Ces premiers Wheeler ont eu huit enfants, poursuit Biff, «et 27 poêles à bois pour chauffer les bâtisses, l'hiver!».

Au fil des ans, le centre de ski a pris de l'expansion et, avec lui, le concept - aujourd'hui révolu - des semaines de ski qui a fait les belles heures du centre. «C'est fini, le temps où les gens venaient en groupe, en autobus, passer une semaine entière au même hôtel, croit Guy Ouimet, directeur de Gray Rocks. Les skieurs n'ont plus envie d'être captifs d'une formule avec repas inclus. Ils recherchent plutôt le condominium flambant neuf avec cuisinette où on peut faire le petit-déjeuner et préparer les lunchs pour la journée.»

Meilleure école de ski

Raymond Dalbec est l'un de ceux qui ont «trompé» Gray Rocks pour lui préférer la station Mont-Tremblant... tout en regrettant, aujourd'hui, la disparition du premier. «Gray Rocks, c'était l'endroit où on initiait les petits, de génération en génération. La montagne était plus petite et les leçons, excellentes.»

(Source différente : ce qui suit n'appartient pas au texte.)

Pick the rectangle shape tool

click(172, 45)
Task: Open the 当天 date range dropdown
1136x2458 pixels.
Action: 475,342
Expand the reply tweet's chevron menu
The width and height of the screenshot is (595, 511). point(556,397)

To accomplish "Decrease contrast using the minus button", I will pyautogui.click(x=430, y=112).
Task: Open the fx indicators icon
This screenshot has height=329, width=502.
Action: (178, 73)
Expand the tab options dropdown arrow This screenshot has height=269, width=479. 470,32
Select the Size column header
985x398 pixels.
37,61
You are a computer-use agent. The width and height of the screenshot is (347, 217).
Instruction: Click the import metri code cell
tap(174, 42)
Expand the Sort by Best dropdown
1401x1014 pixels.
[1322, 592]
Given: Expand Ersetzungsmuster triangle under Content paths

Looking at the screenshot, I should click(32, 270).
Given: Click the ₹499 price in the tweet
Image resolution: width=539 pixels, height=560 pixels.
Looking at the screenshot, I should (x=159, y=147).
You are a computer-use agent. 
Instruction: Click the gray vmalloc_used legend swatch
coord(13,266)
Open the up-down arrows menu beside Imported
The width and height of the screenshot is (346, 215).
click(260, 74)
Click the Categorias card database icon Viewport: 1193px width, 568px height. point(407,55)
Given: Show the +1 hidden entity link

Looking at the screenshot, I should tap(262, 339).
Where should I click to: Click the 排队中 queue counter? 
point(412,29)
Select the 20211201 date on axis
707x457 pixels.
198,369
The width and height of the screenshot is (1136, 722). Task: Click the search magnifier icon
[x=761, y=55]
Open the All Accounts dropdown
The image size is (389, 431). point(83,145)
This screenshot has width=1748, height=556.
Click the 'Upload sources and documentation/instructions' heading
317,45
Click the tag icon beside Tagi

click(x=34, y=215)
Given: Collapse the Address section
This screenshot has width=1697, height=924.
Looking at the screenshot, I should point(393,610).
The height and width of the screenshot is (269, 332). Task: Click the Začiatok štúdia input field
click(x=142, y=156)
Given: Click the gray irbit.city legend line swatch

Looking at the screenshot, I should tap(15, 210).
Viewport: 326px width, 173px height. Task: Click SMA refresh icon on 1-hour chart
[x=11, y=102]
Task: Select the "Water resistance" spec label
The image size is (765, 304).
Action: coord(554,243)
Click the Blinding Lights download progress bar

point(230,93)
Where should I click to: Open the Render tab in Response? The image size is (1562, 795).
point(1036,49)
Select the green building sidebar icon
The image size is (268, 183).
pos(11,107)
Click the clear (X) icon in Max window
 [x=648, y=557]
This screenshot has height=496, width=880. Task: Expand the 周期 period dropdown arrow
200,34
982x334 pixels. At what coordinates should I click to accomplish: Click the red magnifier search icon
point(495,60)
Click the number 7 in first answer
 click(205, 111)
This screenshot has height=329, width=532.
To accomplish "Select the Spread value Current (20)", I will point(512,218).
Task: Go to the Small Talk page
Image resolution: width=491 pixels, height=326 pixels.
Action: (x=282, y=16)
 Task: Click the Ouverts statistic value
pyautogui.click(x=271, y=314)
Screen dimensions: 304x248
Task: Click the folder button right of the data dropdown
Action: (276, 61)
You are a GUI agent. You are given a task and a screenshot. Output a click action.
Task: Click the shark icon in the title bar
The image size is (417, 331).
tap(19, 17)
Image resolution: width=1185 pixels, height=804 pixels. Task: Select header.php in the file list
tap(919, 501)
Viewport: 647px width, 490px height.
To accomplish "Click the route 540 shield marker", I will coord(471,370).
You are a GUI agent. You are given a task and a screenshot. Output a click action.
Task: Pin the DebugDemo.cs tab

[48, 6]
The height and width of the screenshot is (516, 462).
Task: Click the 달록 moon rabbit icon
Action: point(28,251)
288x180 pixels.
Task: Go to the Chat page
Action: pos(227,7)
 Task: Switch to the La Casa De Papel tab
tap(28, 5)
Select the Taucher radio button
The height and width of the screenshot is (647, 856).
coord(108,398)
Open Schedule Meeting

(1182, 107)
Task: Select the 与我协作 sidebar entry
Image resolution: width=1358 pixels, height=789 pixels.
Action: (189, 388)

Lucile Wheeler note que de prestigieuses revues américaines ont décerné deux fois à Gray Rocks le titre de meilleure école de ski.

Guy Thibaudeau, chroniqueur de ski, confirme. «Tous les ans, des centaines d'Américains envahissaient Gray Rocks pour parfaire leur technique avec les meilleurs moniteurs en Amérique... et aussi pour faire la fête dans les bars endiablés de la station. Qu'une aussi petite montagne se soit bâti une aussi grande réputation, et bien au-delà de ses frontières, c'est vraiment remarquable.»

Pour Guy Thibaudeau, les Laurentides perdent un «joyau de leur patrimoine de ski». «C'était le dernier centre à fermer au printemps et tous les skieurs convergeaient là en fin de saison. Il y avait toute une ambiance.»

Lucile Wheeler refuse d'attribuer toute la faute à l'immense exploitation de Tremblant. «Si on avait continué de faire une promotion active de Gray Rocks, on n'en serait peut-être pas là.»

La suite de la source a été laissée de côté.